Here Comes the Supercomputer!

Forbes Digital Tool

"The hardware part of Starfire is easy. I think it is the software that is the key."

Despite all of this success, McNealy has yet another ace up his sleeve. Code-named Serengeti, Sun's next generation high-end server is likely to incorporate a new architecture that Sun refers to as ccNUMA (cache-coherent Non-Uniform Memory Access). It should be available in the next 18 months and will sell for more than $1 million.

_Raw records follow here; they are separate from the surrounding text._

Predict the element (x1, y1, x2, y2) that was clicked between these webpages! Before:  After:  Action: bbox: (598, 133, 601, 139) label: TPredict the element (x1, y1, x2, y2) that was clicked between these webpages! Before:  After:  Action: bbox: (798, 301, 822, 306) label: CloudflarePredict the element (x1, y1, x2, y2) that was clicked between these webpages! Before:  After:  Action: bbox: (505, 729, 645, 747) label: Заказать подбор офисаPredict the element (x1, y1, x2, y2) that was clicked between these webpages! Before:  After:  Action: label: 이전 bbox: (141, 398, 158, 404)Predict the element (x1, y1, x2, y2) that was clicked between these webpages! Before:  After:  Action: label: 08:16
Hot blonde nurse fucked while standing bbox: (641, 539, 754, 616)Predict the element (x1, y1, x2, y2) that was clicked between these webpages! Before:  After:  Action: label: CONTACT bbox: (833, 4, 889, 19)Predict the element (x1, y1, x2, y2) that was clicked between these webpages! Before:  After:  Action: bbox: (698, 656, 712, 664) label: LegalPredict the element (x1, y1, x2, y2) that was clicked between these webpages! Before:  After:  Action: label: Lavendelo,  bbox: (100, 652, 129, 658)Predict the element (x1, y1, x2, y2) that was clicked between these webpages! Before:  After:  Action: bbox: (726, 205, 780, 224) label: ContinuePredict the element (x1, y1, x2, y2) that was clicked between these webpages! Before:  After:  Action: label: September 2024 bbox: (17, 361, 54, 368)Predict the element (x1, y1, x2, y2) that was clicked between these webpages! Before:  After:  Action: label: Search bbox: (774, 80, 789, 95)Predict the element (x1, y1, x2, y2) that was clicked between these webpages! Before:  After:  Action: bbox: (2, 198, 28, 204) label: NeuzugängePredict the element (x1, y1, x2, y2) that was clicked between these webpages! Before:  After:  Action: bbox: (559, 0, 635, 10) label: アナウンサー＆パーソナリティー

Serengeti will use the next generation of UltraSPARC3 microprocessors, which may run as fast as 600 MHz. Early versions of this architecture will accommodate 24 to 78 UltraSPARCs, but Sun's clustering technology could significantly boost the number of machines (and CPUs) that can be brought to bear on a particular task. Clustering means that many computer systems are linked together in order to handle variable workloads or to provide continued operation in the event one fails. For example, a cluster of four computers, each with four CPUs, would provide a total of 16 CPUs that can process simultaneously.

Sources reveal that the number of CPUs could run up to a total of 150. While Khan claims that Starfire is already in the supercomputer class, analysts think that Serengeti will be the top contender to take on IBM and SGI, currently the two giants of the supercomputing business.

"That clearly puts the machine in the supercomputer category," says Christopher Willard, analyst with IDC (International Data Corp.), a Framingham, Mass.-based market research firm. Some of this clustering technology has already been employed in Wildfire, which uses a Sun proprietary bus to communicate between four midrange servers in a cluster.

The key component of Serengeti is the Solaris 7.0 operating system. The brand new Solaris is the outcome of a Sun's late 1980s software development project, Project Spring, which basically involved an object-oriented rewrite of the UNIX OS.

Sun officials gave no details about Serengeti, but Khan says that UltraSPARC 3 will be used in the next generation of machines. "The hardware part of Starfire is easy. I think it is the software that is the key," says Khan, pointing out that the software advantage will always be used by Sun to its maximum advantage.

Among other features, Sun will use the technology know as Fiberconnect extensively in its next generation of machines. Fiberconnect allows computers to send data over fiber optic cables at a rate of one gigabyte per second. These kinds of speeds will make Serengeti an ideal machine for data mining and data warehousing applications.

At $3 million a pop, supercomputers thus far have been the domain of academic and government research institutes. Generating about $5 billion in sales in 1998, supercomputing is not exactly a growing market, but Sun is likely to change that by pitching this massively parallel computer to corporations at an affordable price. IBM and HP had better watch out.